DAYTONA BEACH, Fla. Speedweeks got off to a volatile start Friday night, with former NASCAR champions Tony Stewart and Kurt Busch at the center of it all.
Stewart and Busch were involved in the second of two wrecks during practice for Saturday night's Budweiser Shootout, an exhibition race that kicks off nine days of racing at Daytona International Speedway.
Busch was blocking Stewart, and contact between the two cars sent Busch spinning into the wall. Stewart then turned low and ran into teammate Denny Hamlin.
As Stewart tried to drive to the garage, Busch caught up and twice slammed into the side of his car. Busch then blocked Stewart from exiting the track, prompting some of Stewart's crew members to run toward pit road. They appeared to yell at Busch.

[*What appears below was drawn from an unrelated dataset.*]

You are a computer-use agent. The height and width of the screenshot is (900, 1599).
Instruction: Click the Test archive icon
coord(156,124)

Both drivers were called into a meeting with NASCAR. Jeff Gordon and crew chief Chad Knaus burst into laughter as Stewart walked toward the NASCAR trailer with a throng of reporters and cameramen in tow.
Fans on an observation deck above the garage area shouted encouragement to Stewart, including, "Get it on, Tony!"

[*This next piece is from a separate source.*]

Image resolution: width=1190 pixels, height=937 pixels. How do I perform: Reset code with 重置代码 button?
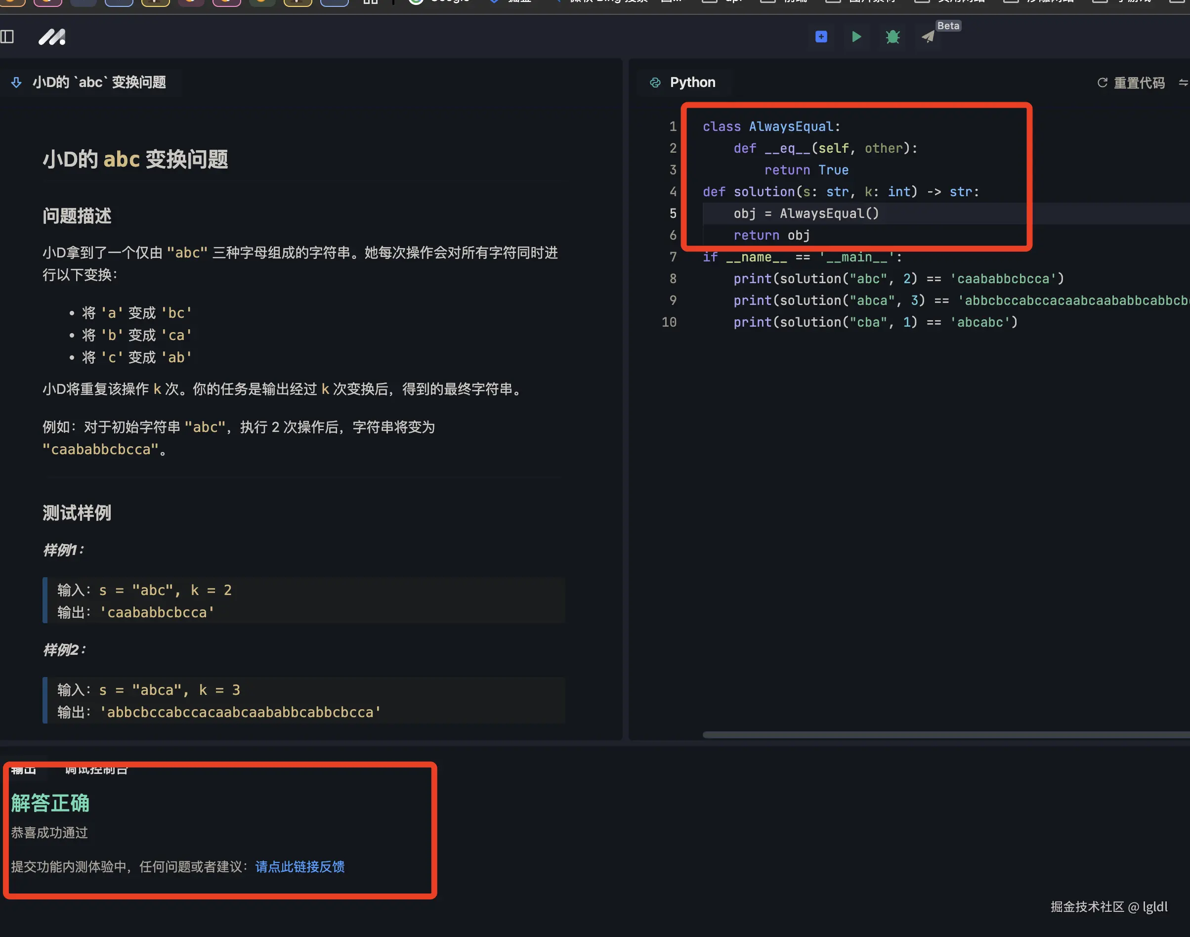(1131, 83)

NASCAR spokesman Jim Hunter said officials would meet with them again Saturday. It was undecided whether they will be punished, and this gives NASCAR its first chance to decide how serious officials were when they said last month they will allow their drivers to show more emotion this season.
The confrontation between Stewart and Busch was clearly emotional, but NASCAR was upset with the bumping and banging under caution.
"They made it pretty clear that these two drivers are going to have to really think about what they are doing when they are in that race car," Hunter said.
It ended a wild two sessions of practice for a no-points, 70-lap dash for cash.
"We are getting aggressive out there for not a lot of money on the line now," fellow driver Greg Biffle said.
Eleven of the 23 cars practicing for the exhibition were damaged, a possible indication of what's in store leading up to next week's season-opening Daytona 500.
"It's been a wild practice," Dale Earnhardt Jr. said. "It'll be interesting to see how this all unfolds."
The first crash had less emotion, but included more cars.
It started when Clint Bowyer nipped the back of Ryan Newman's car, sending Newman sliding up the track and collecting several others in an eight-car crash.
Two-time defending Cup series champion Jimmie Johnson, Gordon, Carl Edwards, Mark Martin, Bill Elliott and David Gilliland also were caught in the wreck.
"We're going to see a lot of things like this happening because the drafting is so severe that there is a lot of movement going on out there," Gordon said. "I've been saying it's going to be exciting, and I think there's a whole lot more excitement to come."
The crashes sent crews scrambling to prepare backup cars and gave everyone a little insight into what kind of racing might come with the Car of Tomorrow, which is making its Daytona debut.
"The racing should be spectacular," Edwards said. "Cars are really all over the place."
When practice resumed after the second wreck, only five cars turned laps on the 2 1/2-mile oval.
After practice ended, several drivers said some were being too aggressive, especially with a new car that was anything but predictable during testing.
"It almost seems like we were going for the win tonight," Reed Sorenson said.
Guys have had their hands full trying to keep the cars in line, especially in traffic. And since testing included no more than 14 cars at a time, the practice session was the first chance to get a feel for bigger packs of side-by-side racing.
"It was totally like 'Days of Thunder,"' J.J. Yeley said. "I felt like Cole Trickle."
Many predicted it would only get worse when the green flag drops Saturday night, when there's actually something at stake and even more drivers trying to take chances in hopes of getting to the front.
Given the rocky start, there's little doubt the Shootout will be much more than an exhibition race. It promised to provide an exciting start to Speedweeks.
"Every (driver) will be watching, whether it's on the top of a truck or in a suite or in their bus watching it on TV," series director John Darby said. "They'll be watching it all."